LISTED RECORDS →
- - - - -

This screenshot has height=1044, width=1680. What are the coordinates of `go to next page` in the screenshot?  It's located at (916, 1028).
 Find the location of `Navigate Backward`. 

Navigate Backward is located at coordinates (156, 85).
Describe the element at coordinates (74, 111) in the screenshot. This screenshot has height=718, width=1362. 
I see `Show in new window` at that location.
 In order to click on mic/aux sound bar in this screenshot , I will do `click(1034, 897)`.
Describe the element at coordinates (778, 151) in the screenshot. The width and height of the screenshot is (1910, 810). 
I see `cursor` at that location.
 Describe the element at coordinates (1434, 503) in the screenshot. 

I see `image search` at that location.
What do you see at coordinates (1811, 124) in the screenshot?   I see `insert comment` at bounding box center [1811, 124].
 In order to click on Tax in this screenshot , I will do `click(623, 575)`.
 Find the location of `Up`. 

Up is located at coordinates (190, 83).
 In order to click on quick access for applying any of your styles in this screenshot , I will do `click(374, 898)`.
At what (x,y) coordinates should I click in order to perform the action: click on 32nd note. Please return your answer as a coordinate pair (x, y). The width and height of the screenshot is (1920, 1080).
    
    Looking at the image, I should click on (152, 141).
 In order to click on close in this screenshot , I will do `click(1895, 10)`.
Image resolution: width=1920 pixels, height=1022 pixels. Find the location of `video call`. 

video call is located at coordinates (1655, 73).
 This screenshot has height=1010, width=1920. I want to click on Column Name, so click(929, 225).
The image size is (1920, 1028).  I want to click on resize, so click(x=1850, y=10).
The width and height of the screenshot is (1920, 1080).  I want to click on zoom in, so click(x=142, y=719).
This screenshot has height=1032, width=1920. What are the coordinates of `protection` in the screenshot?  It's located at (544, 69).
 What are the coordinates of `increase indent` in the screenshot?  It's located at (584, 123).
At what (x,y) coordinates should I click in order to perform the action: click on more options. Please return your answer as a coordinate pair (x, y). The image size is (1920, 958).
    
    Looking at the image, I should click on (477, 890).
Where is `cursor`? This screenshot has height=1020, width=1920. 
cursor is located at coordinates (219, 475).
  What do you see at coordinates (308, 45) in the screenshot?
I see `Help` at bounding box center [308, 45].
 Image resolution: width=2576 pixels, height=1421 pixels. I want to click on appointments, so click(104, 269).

- - - - -

SET TASK → In the rows from the one containing "The image size is (1920, 1028)." through the one containing "so click(x=142, y=719).", swap "image size" for "screen size" and write those rows out again, leaving everything else as it is.

EXPECTED OUTPUT →
The screen size is (1920, 1028).  I want to click on resize, so click(x=1850, y=10).
The width and height of the screenshot is (1920, 1080).  I want to click on zoom in, so click(x=142, y=719).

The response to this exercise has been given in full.